Karine Vonna : Tes propos soulignent comment les intuitions de départ
se transforme en propositions. Car Plt@ytimes s'est éloigné des
mécanismes d'identification et d'imitation : Miltos Manetas fait de Lara
Croft un antihéros animé de passions humaines, Laurent Hart façonne
ses personnages dans l'univers des banlieues bétonnées et Christoph
Draeger se sert de figurants comme toi et moi pour ses remakes de films américains.
Les artistes de Pl@ytimes pratiquent plutôt la distanciation sur le mode
ironique, caustique, critique…
s
Charles Barachon : Il est également intéressant d'observer le
principe du jeu de rôles en tant que modèle capable de mettre en
évidence les fonctionnements quotidiens d'un groupe d'individus, d'une
société ou d'une économie : stratégies recherchées,
règles, modes d'action et d'interaction de ses représentants.
La structure du jeu de rôles permet aussi de rendre compte de la fragmentation
de l'expérience individuelle, de l'extension de la notion d'hyper-flexibilité.
Karine Vonna : Il est clairement apparu qu'on retrouve souvent dans quantité
de jeux les mots clés de la pensée néolibérale :
compétitivité, adversité, hyperflexibilité, adaptabilité…
Et quitte à me répéter, je constate qu'à quelques
exceptions près les artistes de Pl@ytimes ont adopté des postures
et des pratiques qui remettent en cause ces (fausses) valeurs telles que l'on
retrouve dans la société de l’information et de la communication
de l'entertainment.
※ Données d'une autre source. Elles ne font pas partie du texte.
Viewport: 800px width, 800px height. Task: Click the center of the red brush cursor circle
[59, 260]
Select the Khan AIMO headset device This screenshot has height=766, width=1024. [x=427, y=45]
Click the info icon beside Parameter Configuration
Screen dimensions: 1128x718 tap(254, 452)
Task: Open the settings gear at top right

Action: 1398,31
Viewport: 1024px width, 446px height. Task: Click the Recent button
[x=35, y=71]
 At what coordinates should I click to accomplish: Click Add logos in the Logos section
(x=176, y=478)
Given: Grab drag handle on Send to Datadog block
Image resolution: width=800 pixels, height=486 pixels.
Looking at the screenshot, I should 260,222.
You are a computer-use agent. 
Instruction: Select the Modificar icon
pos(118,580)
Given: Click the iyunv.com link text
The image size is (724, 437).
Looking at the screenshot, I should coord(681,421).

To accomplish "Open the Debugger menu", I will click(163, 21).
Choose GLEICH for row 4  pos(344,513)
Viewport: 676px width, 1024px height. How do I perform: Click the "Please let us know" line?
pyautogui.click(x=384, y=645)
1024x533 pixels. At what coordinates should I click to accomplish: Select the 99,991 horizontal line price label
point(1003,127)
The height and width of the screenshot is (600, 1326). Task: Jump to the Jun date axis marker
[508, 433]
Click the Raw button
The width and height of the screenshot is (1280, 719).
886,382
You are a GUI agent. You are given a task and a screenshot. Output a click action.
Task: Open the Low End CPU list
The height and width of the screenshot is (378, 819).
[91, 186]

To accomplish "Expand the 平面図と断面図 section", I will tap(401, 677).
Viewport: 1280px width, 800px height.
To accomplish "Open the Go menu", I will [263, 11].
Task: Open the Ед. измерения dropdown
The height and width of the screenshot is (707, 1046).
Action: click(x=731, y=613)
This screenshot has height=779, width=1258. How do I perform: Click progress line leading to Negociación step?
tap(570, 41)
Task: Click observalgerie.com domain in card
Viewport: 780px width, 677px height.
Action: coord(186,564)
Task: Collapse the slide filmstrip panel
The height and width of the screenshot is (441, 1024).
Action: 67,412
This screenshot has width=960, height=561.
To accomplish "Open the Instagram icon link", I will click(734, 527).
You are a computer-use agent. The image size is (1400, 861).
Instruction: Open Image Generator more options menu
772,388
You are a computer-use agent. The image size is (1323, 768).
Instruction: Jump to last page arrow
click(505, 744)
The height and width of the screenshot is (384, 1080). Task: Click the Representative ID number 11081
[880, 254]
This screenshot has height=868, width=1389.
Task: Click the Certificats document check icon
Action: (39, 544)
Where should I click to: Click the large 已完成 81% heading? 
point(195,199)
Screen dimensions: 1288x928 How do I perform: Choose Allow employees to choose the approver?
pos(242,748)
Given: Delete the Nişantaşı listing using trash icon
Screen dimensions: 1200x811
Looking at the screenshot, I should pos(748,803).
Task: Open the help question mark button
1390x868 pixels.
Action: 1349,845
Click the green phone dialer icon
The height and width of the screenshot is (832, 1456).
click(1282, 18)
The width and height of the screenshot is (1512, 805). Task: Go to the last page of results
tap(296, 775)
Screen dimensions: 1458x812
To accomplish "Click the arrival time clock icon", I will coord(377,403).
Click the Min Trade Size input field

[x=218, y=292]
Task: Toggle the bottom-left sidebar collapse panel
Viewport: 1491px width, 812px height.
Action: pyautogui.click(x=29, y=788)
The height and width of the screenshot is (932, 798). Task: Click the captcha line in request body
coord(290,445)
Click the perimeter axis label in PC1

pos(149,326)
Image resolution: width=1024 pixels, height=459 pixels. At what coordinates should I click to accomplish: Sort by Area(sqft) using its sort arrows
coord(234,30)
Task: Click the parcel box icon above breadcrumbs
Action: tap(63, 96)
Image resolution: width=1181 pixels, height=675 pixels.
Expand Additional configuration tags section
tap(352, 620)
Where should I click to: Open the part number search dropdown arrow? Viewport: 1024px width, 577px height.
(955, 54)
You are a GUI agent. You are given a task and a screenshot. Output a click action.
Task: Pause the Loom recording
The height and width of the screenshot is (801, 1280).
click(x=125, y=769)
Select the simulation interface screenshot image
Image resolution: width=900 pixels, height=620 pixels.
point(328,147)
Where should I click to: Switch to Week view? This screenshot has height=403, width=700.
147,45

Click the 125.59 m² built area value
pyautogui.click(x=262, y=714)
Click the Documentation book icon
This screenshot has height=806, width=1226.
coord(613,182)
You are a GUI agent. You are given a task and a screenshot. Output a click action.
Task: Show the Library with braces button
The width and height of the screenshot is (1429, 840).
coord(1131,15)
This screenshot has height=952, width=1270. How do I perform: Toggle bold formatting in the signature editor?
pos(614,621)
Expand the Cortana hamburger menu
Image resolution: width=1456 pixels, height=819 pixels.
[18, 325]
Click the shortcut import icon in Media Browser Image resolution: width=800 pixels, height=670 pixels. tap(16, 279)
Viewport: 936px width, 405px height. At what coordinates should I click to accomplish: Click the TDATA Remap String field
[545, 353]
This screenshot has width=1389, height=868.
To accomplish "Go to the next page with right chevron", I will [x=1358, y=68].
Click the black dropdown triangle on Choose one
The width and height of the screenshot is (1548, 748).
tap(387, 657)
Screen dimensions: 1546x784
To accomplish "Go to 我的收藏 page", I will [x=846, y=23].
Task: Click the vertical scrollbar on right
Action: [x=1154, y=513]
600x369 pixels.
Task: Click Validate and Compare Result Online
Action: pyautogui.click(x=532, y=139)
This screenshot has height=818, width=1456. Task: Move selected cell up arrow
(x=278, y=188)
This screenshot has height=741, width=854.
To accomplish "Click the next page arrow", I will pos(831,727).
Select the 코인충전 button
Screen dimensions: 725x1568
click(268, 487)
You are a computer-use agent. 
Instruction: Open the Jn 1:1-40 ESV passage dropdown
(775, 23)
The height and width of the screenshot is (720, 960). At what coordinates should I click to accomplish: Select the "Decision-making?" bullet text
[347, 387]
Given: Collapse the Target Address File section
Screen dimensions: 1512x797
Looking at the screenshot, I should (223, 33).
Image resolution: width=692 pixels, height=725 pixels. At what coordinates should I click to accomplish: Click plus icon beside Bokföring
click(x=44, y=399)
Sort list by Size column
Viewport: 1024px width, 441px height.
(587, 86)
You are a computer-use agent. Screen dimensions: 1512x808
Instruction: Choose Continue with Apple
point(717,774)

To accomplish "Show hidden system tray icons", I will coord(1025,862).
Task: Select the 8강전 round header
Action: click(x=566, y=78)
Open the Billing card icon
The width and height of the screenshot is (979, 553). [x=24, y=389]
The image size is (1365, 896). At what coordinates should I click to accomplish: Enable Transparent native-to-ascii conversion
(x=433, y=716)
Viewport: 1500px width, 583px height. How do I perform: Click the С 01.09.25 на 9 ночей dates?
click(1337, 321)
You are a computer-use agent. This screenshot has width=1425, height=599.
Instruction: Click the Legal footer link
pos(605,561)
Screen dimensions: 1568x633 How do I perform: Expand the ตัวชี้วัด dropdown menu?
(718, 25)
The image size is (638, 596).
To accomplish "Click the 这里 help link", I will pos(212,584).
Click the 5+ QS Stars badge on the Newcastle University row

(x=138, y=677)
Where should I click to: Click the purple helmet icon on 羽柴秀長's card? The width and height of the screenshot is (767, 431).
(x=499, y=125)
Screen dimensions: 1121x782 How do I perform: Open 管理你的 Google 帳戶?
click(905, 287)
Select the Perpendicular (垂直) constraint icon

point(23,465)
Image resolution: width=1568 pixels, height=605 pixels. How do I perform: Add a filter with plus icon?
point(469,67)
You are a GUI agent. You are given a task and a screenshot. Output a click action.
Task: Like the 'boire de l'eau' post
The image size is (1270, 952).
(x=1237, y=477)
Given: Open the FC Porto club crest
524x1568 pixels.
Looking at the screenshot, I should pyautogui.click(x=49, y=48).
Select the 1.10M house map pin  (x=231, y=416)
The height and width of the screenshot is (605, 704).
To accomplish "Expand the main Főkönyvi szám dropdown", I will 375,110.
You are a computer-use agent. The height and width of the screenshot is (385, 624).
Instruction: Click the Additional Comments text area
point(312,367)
Le film de Matthieu Laurette qui recycle et réactive
via une caricature de micro-trottoir le manifeste de Debord contre « la
société du spectacle » en est pour moi l'exemple le plus
caractéristique.
Reiko Setsuda : La collaboration avec Eric Zimmerman, concepteur de jeux, a
donné un autre développement à notre réflexion,
dans la mesure où il réfléchit sur les fonctionnements
qui rendent possible l'activité du jeu. La création de trois jeux
d'esprit différents nous a laissé voir les perceptions physiques
et les états psychologiques du visiteur, son conditionnement temporel
et spatial. Accepter les règles du jeu, c'est se soumettre à une
autre discipline, ce choix conduit momentanément, à vivre un autre
personnage.
Keren Detton : Avec le jeu Suspicion, Eric Zimmerman vient greffer de nouvelles
règles à l'espace réel et social du travail et met ainsi
en péril celles qui régissent habituellement cet espace. Par le
jeu, il met à l'épreuve des relations et des comportements sociaux
formatés par l'entreprise (système pyramidal, sectorisation, jeux
de pouvoir).
Karine Vonna : Personnellement, j'avais envie d'explorer autre chose que les
notions déjà usées mais toujours présentes de jeux
de rôles et d'interactivité. Je voulais y ajouter la relation entre
temps disponible et temps de travail quand celui-ci est appréhendé
comme une valeur en voie de disparition (Dominique Méda), comme quelque
chose de central qui n'existe plus et qui ne reviendra plus (André Gorz).
Concrètement, si le travail n’est plus l’élément
structurant de la vie de l’individu, si l'information et l’entertainment
sont aujourd'hui les premières industries, voire une seule et même
industrie, alors il convient de travailler dans le champ des questions posées
par ces mutations. D'où les deux ateliers animés par François
Deck dans l'espace de Pl@ytimes avec un public « embauché »
pour réfléchir sur tout un jeu d'interrelations entre travail
et création, temps de travail et temps libre, temps travaillé
et temps libéré,etc.
Charles Barachon : A partir du moment où cette exposition tente d'articuler
les potentialités du jeu, les oeuvres sélectionnées embrassent
différentes formes d’interactivité. L'Esprit du lieu,
le film de Jean-Hubert Noviel déconstruit et dialectise les mécanismes
du parc de loisirs ; les peintures de plateaux de jeux télévisésvides
de John Miller mettent en évidence l’interactivité factice
valorisée par l’idéologie dominante. Le joueur ne peut agir
librement puisque son rapport au monde est toujours déjà préformulé.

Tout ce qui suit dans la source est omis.